SOCO is an international oil and gas exploration and production company, headquartered in London. The Company has interests in Vietnam, Mongolia, Yemen, Libya, Tunisia, and Thailand with production operations in Yemen, Tunisia and Mongolia.

SOCO today announces interim results for the half year ended 30 June 2004.

- Operating profit of £4.1 million (2003: £4.2 million)
- Net profit of £2.0 million (2003: £2.5 million)
- Earnings per share of 2.9p (2003: 3.6p)
- Cash balance of £26.7 million at half year end
- Finalised the sale of an interest in ODEX creating a consortium of SOCO (34%), Oilinvest (46%) and Gazprombank (20%) in the special purpose entity to progress initiatives in Libya and other countries
- Continued reinterpretation of existing 3D seismic and acquisition of 650 sq km of new 3D seismic in Vietnam prior to commencement of drilling in Q1 2005
- 3D seismic programme completed in Mongolia with two wells drilled, both apparent discoveries, and a third well spudded
- First ever deviated Basement well drilling in East Shabwa in Yemen

Ed Story, President and Chief Executive of SOCO, said:

"Following an extended period of quiet preparation, the release of interim results coincides with the commencement of a very active drilling programme for SOCO, one that I believe has company transforming potential"

2 September 2004


SOCO International plc
Tel: 020 7747 2000 (thereafter)
Tel: 020 7457 2020 (today)
Ed Story, President and Chief Executive
Roger Cagle, Deputy Chief Executive and Chief Financial Officer

College Hill
Tel: 020 7457 2020
Tony Friend
Nick Elwes


SOCO made meaningful progress on several initiatives in the first half of the year, all of which underpin important upcoming Company programmes and objectives.
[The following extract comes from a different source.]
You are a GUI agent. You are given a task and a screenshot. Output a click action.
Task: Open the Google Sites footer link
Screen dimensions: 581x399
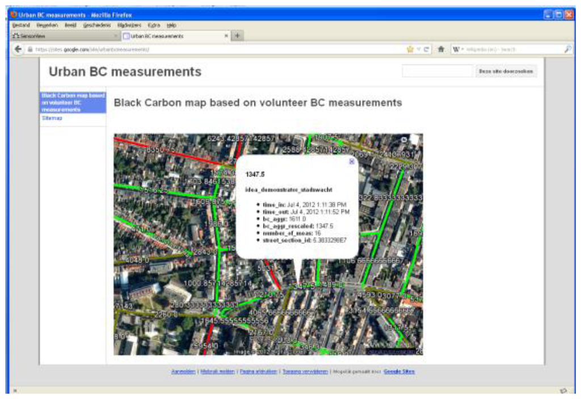399,372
Thus despite a planned yet prolonged absence in drilling activity, except for the continuation of the ongoing Cretaceous reservoir infill programme in Yemen, the Company's activities were focused on preparation for a very active period through 2005.

A notable milestone was the finalisation of the sale of 20% of the ODEX Exploration Limited (ODEX) joint venture to a subsidiary of the Russian entity, Joint Stock Bank of the Gas Industry Gazprombank (Gazprombank). In this transaction, the Company’s subsidiary, SOCO North Africa Limited (SOCO NA) and Oilinvest (Netherlands) B.V. (Oilinvest) sold the entire issued share capital of OILSOC Investment Company Limited (OILSOC), whose only asset was a 20% shareholding in ODEX. As a result, Oilinvest (46%), SOCO NA (34%) and Gazprombank (20%) are the sole shareholders of the specific purpose upstream joint venture formed to identify, develop, produce and market hydrocarbon opportunities in Libya and other countries. SOCO NA received US$2.5 million for its 45% net interest in OILSOC.

On the operations front, there was a great deal of “behind the headlines” progress. We carried out the preparatory work necessary to putting the second producing well on-stream in Tunisia. A 3D seismic programme was completed as a prelude to further exploratory and appraisal drilling in Mongolia. In Vietnam, we continued the reprocessing and reinterpretation of existing seismic and acquired new 3D seismic data on both Blocks 16-1 and 9-2 in preparation for the 2005 multi-well drilling programme. In addition, working with partners, we successfully changed the drilling programme in Yemen to include the consortium’s first ever deviated wells targeting fractured Basement in the East Shabwa Development Area.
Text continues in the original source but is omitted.